A sensor provides a combination of:
- Range $r$.
- Bearing $\phi$
- Signature $s$ which describes the feature:
- Colour, height or type.
Landmarks should be of the following type:
- Be readily recognisable
- Perceivable from many different viewpoints.
Landmarks
A feature vector represents an observed landmark.
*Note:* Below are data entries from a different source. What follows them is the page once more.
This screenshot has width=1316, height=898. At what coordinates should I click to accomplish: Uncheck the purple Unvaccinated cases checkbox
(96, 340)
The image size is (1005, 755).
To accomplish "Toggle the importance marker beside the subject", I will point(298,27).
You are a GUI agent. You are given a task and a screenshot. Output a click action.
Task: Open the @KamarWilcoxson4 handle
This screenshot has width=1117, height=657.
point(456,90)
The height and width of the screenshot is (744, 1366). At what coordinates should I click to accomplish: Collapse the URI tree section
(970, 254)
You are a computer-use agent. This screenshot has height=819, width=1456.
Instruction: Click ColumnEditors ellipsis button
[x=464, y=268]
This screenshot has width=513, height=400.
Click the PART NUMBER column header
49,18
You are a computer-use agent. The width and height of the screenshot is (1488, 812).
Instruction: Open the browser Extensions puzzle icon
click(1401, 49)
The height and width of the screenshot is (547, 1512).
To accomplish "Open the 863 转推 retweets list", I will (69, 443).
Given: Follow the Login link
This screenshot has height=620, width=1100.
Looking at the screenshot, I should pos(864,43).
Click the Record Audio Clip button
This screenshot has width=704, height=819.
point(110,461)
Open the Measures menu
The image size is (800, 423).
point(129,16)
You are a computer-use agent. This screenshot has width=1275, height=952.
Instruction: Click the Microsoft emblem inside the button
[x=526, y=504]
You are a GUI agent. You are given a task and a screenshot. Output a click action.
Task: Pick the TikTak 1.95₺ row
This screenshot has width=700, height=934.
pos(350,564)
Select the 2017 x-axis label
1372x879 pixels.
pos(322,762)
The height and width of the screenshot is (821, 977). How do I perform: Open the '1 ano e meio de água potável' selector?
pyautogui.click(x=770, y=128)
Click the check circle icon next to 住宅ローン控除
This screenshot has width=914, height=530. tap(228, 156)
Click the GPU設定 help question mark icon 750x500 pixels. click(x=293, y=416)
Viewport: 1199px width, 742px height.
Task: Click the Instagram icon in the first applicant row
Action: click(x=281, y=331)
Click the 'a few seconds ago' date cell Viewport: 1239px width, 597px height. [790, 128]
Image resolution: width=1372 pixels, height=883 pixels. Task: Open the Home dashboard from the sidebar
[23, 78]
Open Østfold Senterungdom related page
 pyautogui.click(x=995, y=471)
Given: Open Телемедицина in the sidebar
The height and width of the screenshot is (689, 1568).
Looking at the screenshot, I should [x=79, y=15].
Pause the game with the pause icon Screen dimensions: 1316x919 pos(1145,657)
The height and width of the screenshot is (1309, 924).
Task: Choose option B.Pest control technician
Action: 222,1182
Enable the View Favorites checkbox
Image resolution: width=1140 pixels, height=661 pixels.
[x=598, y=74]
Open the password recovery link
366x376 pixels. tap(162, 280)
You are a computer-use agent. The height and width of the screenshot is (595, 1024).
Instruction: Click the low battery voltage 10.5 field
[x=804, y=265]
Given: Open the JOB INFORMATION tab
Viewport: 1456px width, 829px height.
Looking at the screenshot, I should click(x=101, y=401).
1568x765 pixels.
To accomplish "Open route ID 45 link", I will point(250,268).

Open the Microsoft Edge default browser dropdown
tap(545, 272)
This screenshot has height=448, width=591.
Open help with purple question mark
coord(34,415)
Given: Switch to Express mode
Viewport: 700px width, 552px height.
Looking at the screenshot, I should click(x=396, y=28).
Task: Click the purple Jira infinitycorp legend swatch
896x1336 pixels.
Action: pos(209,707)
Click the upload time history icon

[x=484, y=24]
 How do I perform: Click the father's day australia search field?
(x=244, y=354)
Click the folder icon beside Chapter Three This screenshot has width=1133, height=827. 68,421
It is given as a collection of triples:
\[f(z_t=\{f^1_t,f^2_t,\ldots\}=\left\{ \begin{pmatrix}r^1_t\\\phi^1_t,\\s^1_t\end{pmatrix}, \begin{pmatrix}r^2_t\\\phi^2_t,\\s^2_t\end{pmatrix}, \ldots\right\}\]By assuming conditional independence, we can consider one feature at a time such that:
\[p(f(z_t)\mid x_t, m)=\prod p(r^i_t, \phi^i_t, s^i_t\mid x_t, m)\]We can combine this with map data in order to localise the robot.
A map is a list of objects and their locations:
\[m=\{m_1, m_2, \ldots,m_N\}\]We are assuming that the map is feature based with landmarks.
Each feature may posses a signature and coordinate in global space $\langle m_{i,x},m_{i,y}$
We can model this with noise using a Gaussian on the range, bearing and signature.
Measuring the Range & Angle of a Beacon
We can:
- Include any details we can obtain on the signature.
- Assume that the range, angle and signature are independent
Given a robot pose $x_t=\langle x, y, \theta\rangle$:
\[\begin{pmatrix}r^1_t\\\phi^1_t,\\s^1_t\end{pmatrix}= \begin{pmatrix} \sqrt{(m_{i,x}-x)^2+(m_{i,y}-y)^2}\\ \text{atan2}(m_{i,y}-y,m_{i,x})-\theta\\ s_i \end{pmatrix}+ \begin{pmatrix}\epsilon_{\sigma^2_r}\\\epsilon_{\sigma^2_\phi}\\\epsilon_{\sigma^2_s}\end{pmatrix}\]This is implemented as an algorithm in slides 104-105.
Translateration
Given two or more landmarks, we can find the location and bearing of a robot.
There is an example of this in slides 108-111.